Articolo aggiornato il 6 Febbraio 2022

Negli ultimi anni c’è sempre più attenzione su una patologia che colpisce milioni di persone in tutto il mondo, in particolar modo nella fascia d’età sopra i 65 anni. Si tratta della demenza, una malattia neurodegenerativa che nelle sue ultime fasi diventa invalidante, rendendo le persone anziane non più autosufficienti. E mai come adesso abbiamo bisogno di preoccuparci di questa emergenza. A svelarne il motivo è un nuovo studio, che porta alla luce dati allarmanti.

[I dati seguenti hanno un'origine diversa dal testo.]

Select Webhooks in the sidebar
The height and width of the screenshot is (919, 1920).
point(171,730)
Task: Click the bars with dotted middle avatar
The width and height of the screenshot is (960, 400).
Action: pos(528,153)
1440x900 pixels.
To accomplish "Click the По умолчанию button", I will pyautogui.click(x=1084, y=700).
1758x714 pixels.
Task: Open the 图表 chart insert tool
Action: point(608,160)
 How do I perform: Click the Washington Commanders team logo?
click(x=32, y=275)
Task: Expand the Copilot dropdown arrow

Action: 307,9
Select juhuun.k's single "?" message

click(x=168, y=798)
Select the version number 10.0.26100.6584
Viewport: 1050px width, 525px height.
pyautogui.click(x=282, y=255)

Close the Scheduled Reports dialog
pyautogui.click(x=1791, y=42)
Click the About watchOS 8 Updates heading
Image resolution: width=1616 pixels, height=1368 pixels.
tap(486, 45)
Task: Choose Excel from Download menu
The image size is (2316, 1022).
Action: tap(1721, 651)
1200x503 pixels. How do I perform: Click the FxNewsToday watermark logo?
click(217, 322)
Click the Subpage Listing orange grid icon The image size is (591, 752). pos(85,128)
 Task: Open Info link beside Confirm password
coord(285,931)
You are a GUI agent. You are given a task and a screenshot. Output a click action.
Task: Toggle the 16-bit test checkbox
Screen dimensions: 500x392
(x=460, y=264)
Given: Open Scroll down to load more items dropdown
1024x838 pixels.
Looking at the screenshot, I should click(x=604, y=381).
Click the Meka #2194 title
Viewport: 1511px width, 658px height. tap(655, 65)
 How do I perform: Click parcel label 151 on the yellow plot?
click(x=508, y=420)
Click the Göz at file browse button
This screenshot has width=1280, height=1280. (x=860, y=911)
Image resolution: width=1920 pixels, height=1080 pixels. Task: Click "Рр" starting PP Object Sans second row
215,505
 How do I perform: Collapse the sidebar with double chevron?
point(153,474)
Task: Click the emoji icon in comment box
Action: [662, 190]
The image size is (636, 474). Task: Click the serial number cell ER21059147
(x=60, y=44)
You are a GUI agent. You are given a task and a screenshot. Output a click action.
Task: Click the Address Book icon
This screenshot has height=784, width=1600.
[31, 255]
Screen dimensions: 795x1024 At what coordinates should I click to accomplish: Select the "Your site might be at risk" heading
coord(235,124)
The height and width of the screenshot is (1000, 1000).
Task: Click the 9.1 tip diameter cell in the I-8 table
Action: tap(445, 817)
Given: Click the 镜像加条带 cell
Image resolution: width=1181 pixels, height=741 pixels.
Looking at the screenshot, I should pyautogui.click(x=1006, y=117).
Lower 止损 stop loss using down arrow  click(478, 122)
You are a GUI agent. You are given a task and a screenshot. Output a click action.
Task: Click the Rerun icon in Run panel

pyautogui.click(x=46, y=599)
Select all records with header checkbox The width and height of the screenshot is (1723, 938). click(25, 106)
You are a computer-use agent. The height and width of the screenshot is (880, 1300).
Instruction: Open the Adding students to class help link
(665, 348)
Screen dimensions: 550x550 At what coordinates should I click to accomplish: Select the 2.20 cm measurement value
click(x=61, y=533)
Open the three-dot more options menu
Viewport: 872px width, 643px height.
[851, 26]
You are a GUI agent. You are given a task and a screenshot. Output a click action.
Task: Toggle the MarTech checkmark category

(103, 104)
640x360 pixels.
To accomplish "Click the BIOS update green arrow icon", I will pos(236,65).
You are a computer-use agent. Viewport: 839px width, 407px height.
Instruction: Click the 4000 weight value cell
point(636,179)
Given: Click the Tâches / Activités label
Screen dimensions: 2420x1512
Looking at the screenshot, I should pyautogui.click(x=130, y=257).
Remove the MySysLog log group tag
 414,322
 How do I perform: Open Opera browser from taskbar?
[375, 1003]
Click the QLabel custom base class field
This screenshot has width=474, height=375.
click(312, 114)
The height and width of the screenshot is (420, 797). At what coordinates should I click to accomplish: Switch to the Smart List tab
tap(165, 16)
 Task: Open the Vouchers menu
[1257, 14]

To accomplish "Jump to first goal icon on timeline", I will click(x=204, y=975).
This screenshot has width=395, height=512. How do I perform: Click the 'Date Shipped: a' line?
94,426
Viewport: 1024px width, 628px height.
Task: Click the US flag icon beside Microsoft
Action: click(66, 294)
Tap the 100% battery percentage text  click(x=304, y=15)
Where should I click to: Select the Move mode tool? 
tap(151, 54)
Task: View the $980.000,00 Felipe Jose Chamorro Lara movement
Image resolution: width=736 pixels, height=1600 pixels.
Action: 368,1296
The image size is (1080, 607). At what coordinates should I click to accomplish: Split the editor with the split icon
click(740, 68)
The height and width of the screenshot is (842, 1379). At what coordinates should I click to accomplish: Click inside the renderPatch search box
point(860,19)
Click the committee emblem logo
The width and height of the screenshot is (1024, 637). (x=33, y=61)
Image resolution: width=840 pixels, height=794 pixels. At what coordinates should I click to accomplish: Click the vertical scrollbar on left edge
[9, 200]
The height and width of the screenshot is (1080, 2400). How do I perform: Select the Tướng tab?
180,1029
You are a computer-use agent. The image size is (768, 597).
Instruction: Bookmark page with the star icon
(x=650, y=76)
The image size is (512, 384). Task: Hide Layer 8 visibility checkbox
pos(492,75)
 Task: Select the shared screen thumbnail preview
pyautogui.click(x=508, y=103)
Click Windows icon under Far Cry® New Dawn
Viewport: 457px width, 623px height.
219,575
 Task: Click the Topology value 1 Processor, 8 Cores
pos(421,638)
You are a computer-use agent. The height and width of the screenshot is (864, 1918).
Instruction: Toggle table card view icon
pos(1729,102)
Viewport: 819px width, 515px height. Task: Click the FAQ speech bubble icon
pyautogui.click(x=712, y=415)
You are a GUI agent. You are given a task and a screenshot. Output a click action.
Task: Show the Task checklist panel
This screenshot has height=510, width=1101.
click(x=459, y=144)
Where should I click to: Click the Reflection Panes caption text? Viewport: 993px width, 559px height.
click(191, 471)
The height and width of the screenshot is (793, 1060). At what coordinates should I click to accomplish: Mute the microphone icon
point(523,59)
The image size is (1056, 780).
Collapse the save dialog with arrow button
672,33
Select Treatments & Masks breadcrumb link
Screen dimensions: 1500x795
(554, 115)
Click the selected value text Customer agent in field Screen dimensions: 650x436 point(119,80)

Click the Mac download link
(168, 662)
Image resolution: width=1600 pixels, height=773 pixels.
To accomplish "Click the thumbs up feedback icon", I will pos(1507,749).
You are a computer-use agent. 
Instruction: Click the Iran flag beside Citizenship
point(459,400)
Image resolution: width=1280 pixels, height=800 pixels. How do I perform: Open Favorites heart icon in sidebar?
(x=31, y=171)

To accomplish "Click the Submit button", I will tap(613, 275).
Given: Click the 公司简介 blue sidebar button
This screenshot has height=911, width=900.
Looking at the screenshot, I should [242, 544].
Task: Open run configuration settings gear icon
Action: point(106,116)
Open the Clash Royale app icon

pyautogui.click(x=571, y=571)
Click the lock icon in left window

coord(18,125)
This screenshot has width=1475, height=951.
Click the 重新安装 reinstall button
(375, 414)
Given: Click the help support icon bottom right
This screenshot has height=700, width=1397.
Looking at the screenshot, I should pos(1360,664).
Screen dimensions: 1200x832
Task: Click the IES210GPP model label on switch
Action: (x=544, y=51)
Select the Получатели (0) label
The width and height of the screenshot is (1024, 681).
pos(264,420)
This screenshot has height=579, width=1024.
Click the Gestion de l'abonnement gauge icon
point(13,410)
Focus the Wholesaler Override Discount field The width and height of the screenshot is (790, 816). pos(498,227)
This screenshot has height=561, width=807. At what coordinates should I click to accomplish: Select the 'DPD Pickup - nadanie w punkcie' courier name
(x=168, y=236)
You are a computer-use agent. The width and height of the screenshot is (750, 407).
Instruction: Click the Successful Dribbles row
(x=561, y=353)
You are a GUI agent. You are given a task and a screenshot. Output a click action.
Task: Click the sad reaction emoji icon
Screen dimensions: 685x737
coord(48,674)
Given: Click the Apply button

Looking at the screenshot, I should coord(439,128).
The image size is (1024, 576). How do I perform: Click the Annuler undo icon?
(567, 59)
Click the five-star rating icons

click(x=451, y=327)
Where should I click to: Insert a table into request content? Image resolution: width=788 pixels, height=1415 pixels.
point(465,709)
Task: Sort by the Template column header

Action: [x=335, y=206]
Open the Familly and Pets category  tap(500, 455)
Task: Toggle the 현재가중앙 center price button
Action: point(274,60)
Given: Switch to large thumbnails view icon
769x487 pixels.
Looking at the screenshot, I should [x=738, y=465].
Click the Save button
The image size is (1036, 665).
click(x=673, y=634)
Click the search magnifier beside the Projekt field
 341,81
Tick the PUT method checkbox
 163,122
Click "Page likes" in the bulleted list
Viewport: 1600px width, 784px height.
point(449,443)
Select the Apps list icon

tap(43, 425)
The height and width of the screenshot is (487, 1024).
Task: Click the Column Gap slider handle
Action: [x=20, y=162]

Demenza, il nuovo studio allarmante

Sono i ricercatori dell’Institute for Health Metrics and Evaluation ad aver condotto un’indagine approfondita sulla demenza e sulla sua possibile evoluzione nei prossimi anni. I risultati del loro sforzo sono racchiusi in uno studio pubblicato su The Lancet, e non possono che generare preoccupazione. Si stima infatti che entro il 2050 potrebbero triplicare i casi di malattie associate alla demenza. La ricerca ha preso in considerazione l’attuale situazione in 195 Paesi del mondo. Quindi ha valutato il modo in cui lo scenario potrebbe cambiare nei prossimi 30 anni.

Per farlo, gli scienziati hanno analizzato la presenza di quattro importanti fattori di rischio legati alla demenza: il fumo, l’obesità, la glicemia alta e il basso grado di istruzione. È emerso che, a fronte dei 57 milioni di casi diagnosticati nel 2019, potrebbero essere addirittura 153 milioni le persone che soffriranno di demenza entro il 2050. Dati allarmanti, che ci fanno riflettere sull’importanza di iniziare a pensare già da ora ad una corretta prevenzione e ad un impegno più importante nella lotta contro la malattia.

Secondo le previsioni contenute nello studio, sarà l’Africa subsahariana orientale a risentire maggiormente di questa emergenza. L’aumento dei casi dovrebbe aggirarsi attorno al 357%. I Paesi che invece dovrebbero manifestare un incremento più contenuto (“solo” del 53%) sono quelli dell’Asia del Pacifico. E in Europa? L’Occidente dovrebbe segnare una crescita del 74%, ma in Italia l’aumento potrebbe essere più contenuto, aggirandosi attorno al 56%.

“Speriamo che i dati che abbiamo ottenuto siano utili per lo sviluppo di trattamenti efficaci. Le informazioni potrebbero guidare scelte e decisioni più consapevoli in materia di prevenzione e contrasto della demenza” – ha affermato Emma Nichols, alla guida del team che ha condotto la ricerca.